It should take anywhere from two to four weeks to fully analyze the Energy Department’s new sampling for radioactive contaminants at a middle school near the Portsmouth Site in Ohio.
The results should be publicly provided as soon as they are available, Pike County Health Commissioner Matt Brewster said in a Wednesday email.
A team of certified health physicists from DOE national laboratories collected samples over a nine-hour period Saturday. The Energy Department took 44 smear or wipe samples from surfaces inside the school, along with air samples from around the school, he said. No soil or water samples were taken.
The Energy Department team originally planned to collect samples from desks, tabletops, and floors at Zahn’s Corner Middle School, “which have been cleaned almost daily since August,” Brewster said. But officials with the Pike County General Health District and Scioto Valley Local School District insisted they focus more on “undisturbed” locations in ceilings, the heating-cooling system, and I-beams, he added.
The school, 2 miles from the former gaseous diffusion plant, closed May 13, a week ahead of the planned summer break, after an April analysis by Northern Arizona University indicated the presence of enriched uranium and neptunium-237. Prior DOE sampling found only trace amounts of radioactive contaminants, which the agency says are well below levels that would pose a risk to health.
The Energy Department, Pike County health district, and the Ohio Department of Health will each have separate labs analyze the new samples. The Energy Department is using the Savannah River National Laboratory in South Carolina, while Northern Arizona University will again assist Pike County, Brewster said.
Aside from the Memorial Day weekend sampling, the Energy Department has agreed to pay for a third-party consultant picked by Pike County to conduct independent sampling and analysis. The consultant should be selected soon, Brewster said.
The local health officials want to assess the safety of the school and properties around Portsmouth, and to determine the possible source of any contamination, Brewster said.

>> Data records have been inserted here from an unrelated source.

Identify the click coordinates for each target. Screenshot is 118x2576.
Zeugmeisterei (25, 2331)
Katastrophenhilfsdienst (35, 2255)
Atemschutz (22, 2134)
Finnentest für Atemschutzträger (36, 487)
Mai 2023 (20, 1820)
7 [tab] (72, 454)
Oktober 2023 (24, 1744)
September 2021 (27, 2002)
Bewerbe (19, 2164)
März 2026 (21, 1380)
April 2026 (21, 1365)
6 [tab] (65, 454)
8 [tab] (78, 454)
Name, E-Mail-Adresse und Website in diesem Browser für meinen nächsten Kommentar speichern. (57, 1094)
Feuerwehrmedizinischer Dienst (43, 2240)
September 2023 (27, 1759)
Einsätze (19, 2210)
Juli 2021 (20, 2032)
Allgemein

The county is also inquiring about having a potential cancer study conducted by the state or the U.S. Centers for Disease Control and Prevention.
The Portsmouth Gaseous Diffusion Plant operated from 1954 to 2001, enrichment uranium first for nuclear defense and later for commercial power plants. The Energy Department started remediation work in 1989.
Local officials in Pike County have already decided to house the students from Zahn’s Corner at two other schools for the 2019-2020 school year, the health commissioner noted. School officials announced the decision May 24, saying they wanted to give parents and teachers time to plan schedules and logistics.
Energy Secretary Rick Perry said May 20 his agency would release “raw air monitoring data” for each of its 16 sampling locations for the Portsmouth Site for 2015 through the first quarter of 2019. “This provides a more complete picture of the information we have,” he stated in a letter to Ohio Gov. Mike DeWine. Much of the data has already been provided to state officials, Perry said.
The DOE’s 2017 Annual Site Environmental Report for Portsmouth was publicly release in January. In 2017, trace amounts of neptunium-237 were detected through two of the agency’s ambient air monitoring stations near the Portsmouth Site. The 2018 data analyzed so far detects no evidence of neptunium-237, according to DOE.
“According to the report from our federal partners at the U.S. Department of Energy, there does not appear to be any immediate health concerns in Pike County,” Ohio Department of Health spokesman J.C. Benton said Tuesday. “However, we want additional verification to ensure the health and safety of the community and fully support a third-party review.”